Há, porém, "bonjesuistas" mais moderados, pois também não é preciso tanto exagero. Tudo de acordo com o temperamento e as possibilidades de cada um. Outro "bonjesuista" da melhor cepa é, por exemplo, o médico Paulo Borges, de Brasília, sempre acolhedor e prestativo, sem medir sacrifícios em favor de qualquer bonjesuense que o procure, e colocando à sua disposição os préstimos e boas relações que tem na capital da República, onde abre portas e soluciona dificuldades.
Quero me referir ainda aos não menos valiosos, que nunca deixaram a cidade, e que transcendem a sua vida pessoal, relegam a segundo plano as suas economias e os seus momentos de lazer, para se dedicarem ao nosso progresso, contribuindo para que Bom Jesus vá tomando, aos poucos, excelente formato de cultura própria, com visível prosperidade e um estilo interiorano todo particular.
A propósito, transcrevo o que me escreve Romeu Couto: "Confesso-me também um bonjesuense apaixonado, ufanista e cheio de saudade, banzando por onde tenho andado.
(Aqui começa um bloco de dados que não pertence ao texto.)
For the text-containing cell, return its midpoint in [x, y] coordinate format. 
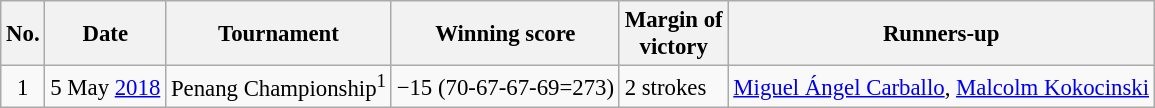
Date [106, 34]
Miguel Ángel Carballo, Malcolm Kokocinski [941, 87]
Penang Championship1 [279, 87]
Margin ofvictory [674, 34]
1 [23, 87]
Tournament [279, 34]
No. [23, 34]
Winning score [505, 34]
−15 (70-67-67-69=273) [505, 87]
5 May 2018 [106, 87]
2 strokes [674, 87]
Runners-up [941, 34]
Provide the (x, y) coordinate of the cell's center where the given text is located.  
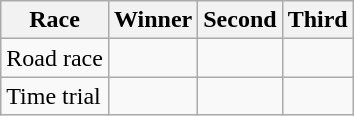
Race (55, 20)
Second (240, 20)
Third (318, 20)
Time trial (55, 96)
Road race (55, 58)
Winner (152, 20)
Scan for the cell matching the given text and deliver its [x, y] coordinate at center. 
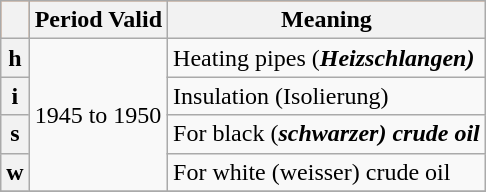
i [15, 96]
w [15, 172]
Meaning [327, 20]
1945 to 1950 [98, 115]
For black (schwarzer) crude oil [327, 134]
Insulation (Isolierung) [327, 96]
Period Valid [98, 20]
s [15, 134]
For white (weisser) crude oil [327, 172]
h [15, 58]
Heating pipes (Heizschlangen) [327, 58]
Determine the [X, Y] coordinate at the center of the cell enclosing the given text.  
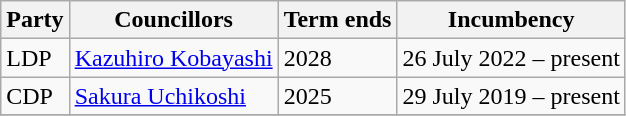
Sakura Uchikoshi [174, 96]
Kazuhiro Kobayashi [174, 58]
2028 [338, 58]
Incumbency [511, 20]
2025 [338, 96]
26 July 2022 – present [511, 58]
Term ends [338, 20]
Councillors [174, 20]
29 July 2019 – present [511, 96]
CDP [35, 96]
Party [35, 20]
LDP [35, 58]
Scan for the cell matching the given text and deliver its [x, y] coordinate at center. 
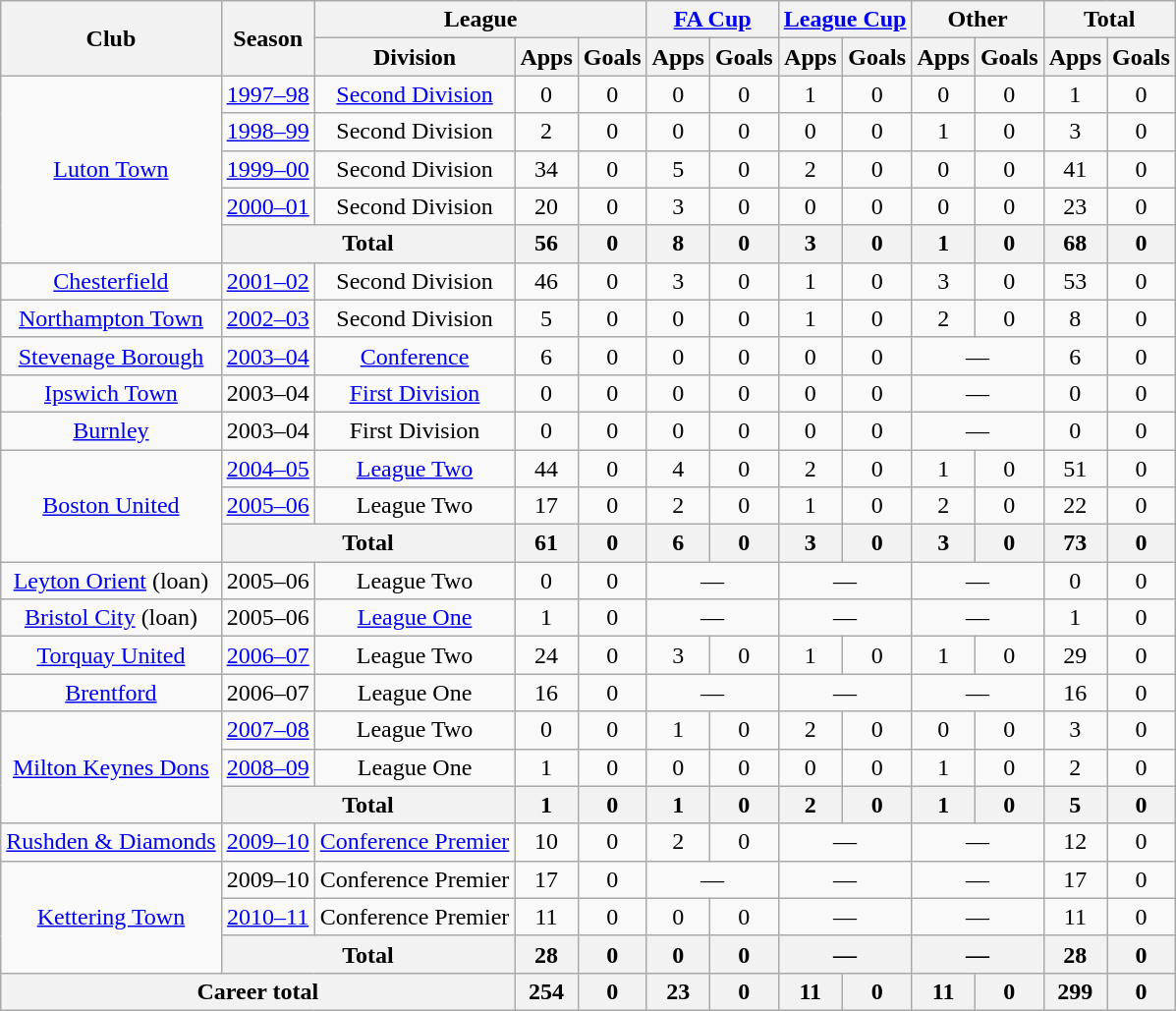
41 [1075, 169]
2010–11 [267, 917]
Luton Town [111, 169]
56 [546, 244]
44 [546, 469]
2008–09 [267, 767]
Stevenage Borough [111, 356]
2000–01 [267, 206]
1999–00 [267, 169]
Torquay United [111, 655]
2002–03 [267, 318]
4 [678, 469]
61 [546, 543]
Rushden & Diamonds [111, 842]
Milton Keynes Dons [111, 767]
299 [1075, 991]
29 [1075, 655]
Boston United [111, 506]
FA Cup [712, 20]
51 [1075, 469]
Other [978, 20]
34 [546, 169]
254 [546, 991]
2007–08 [267, 730]
League Cup [845, 20]
2001–02 [267, 281]
Bristol City (loan) [111, 618]
46 [546, 281]
12 [1075, 842]
Conference [415, 356]
10 [546, 842]
Season [267, 38]
Brentford [111, 693]
73 [1075, 543]
2004–05 [267, 469]
Career total [257, 991]
League [480, 20]
Kettering Town [111, 917]
Leyton Orient (loan) [111, 581]
20 [546, 206]
Club [111, 38]
Chesterfield [111, 281]
Division [415, 57]
1998–99 [267, 132]
24 [546, 655]
Northampton Town [111, 318]
Ipswich Town [111, 393]
Burnley [111, 430]
22 [1075, 506]
53 [1075, 281]
1997–98 [267, 94]
68 [1075, 244]
Search for the cell housing the specified text and yield its (X, Y) center coordinate. 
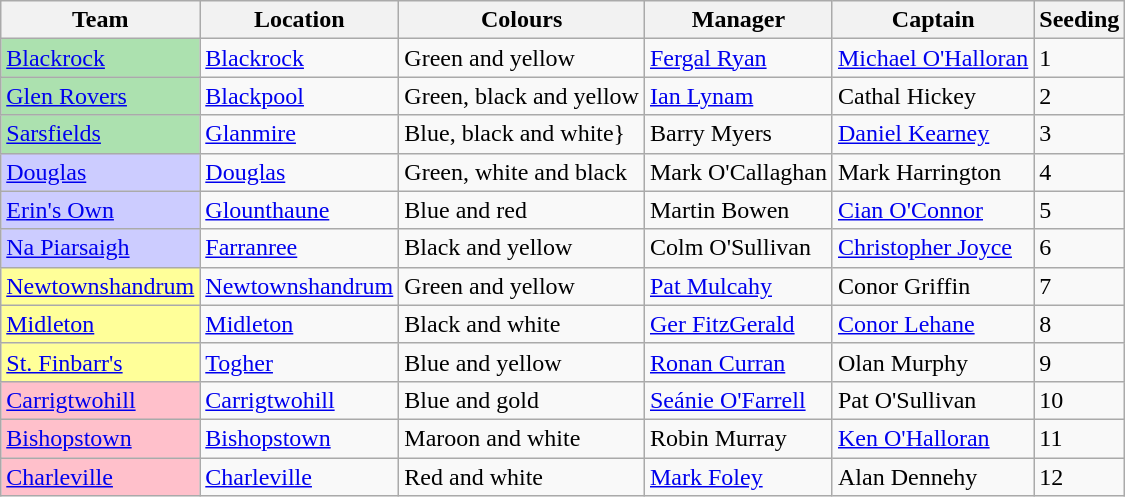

Tenho um primo em Volta Redonda tão "patriota" como nós ambos, de quem os conhecidos vivem a cobrar "cousas" de Bom Jesus. Agripino Grieco foi um orgulhoso piraquara que, em suas memórias, declara ter grande compaixão dos adultos em cuja infância não havido a presença de um rio". Dadas a raridade e precisão dos vocábulos, fico tentado a acrescentar que "banzando", do verbo banzar, aqui significa, pouco ou mais ou menos "meditar", "pensar detidamente", e que "piraquara", de origem tupi, neste contexto designa quem vive às margens do rio Paraíba do Sul. Portanto, são palavras exatas e perfeitas para o caso de citação do erudito e mordaz crítico Agripino Grieco. E, para encerrar, se temos o Itabapoana, florestas e montanhas, pergunto eu: o que é que nos está faltando?